Astral Foods Limited provided a trading update for the six months ending 31 March 2025, highlighting challenges in the poultry industry. Selling price deflation on chicken, coupled with increased poultry feed costs due to the 2024 drought and higher maize prices, placed pressure on broiler margins. A constrained consumer environment and aggressive retail promotions further weighed on selling prices, contributing to an expected decline in earnings. Given these factors, Astral said that they expect earnings per share (EPS) and headline earnings per share (HEPS) to decline by up to 55% and 60%, respectively, compared to 1H24. A further trading statement will be provided in April 2025 when the company has greater certainty on the final earnings figures.
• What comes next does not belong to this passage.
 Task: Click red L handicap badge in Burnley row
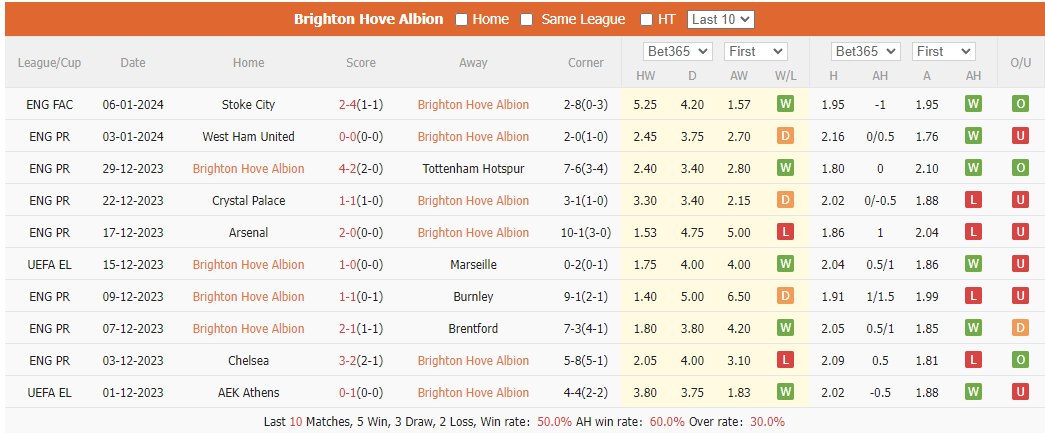[973, 296]
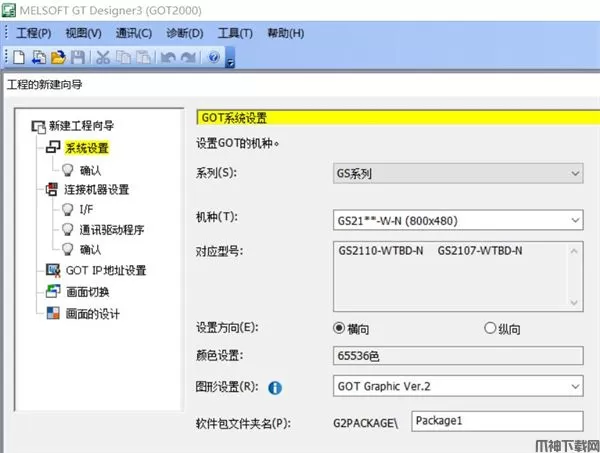Screen dimensions: 600x453
Task: Open the 图形设置 GOT Graphic Ver.2 dropdown
Action: (457, 385)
In a trading update from the Premier Group Limited, the company said that they expect earnings per share (EPS) to increase by between 23% and 33%, ranging from 879 to 951 cents, compared to 715 cents in FY2024. Headline earnings per share (HEPS) are expected to increase by 20% to 30%, reaching between 893 and 967 cents, up from 744 cents in the previous year. The Group is expected to achieve mid-single-digit revenue growth during the period under review, despite the high-interest
rate environment, constrained consumer spending and volatile soft commodity prices. Premier will release its full-year financial results on June 10, 2025.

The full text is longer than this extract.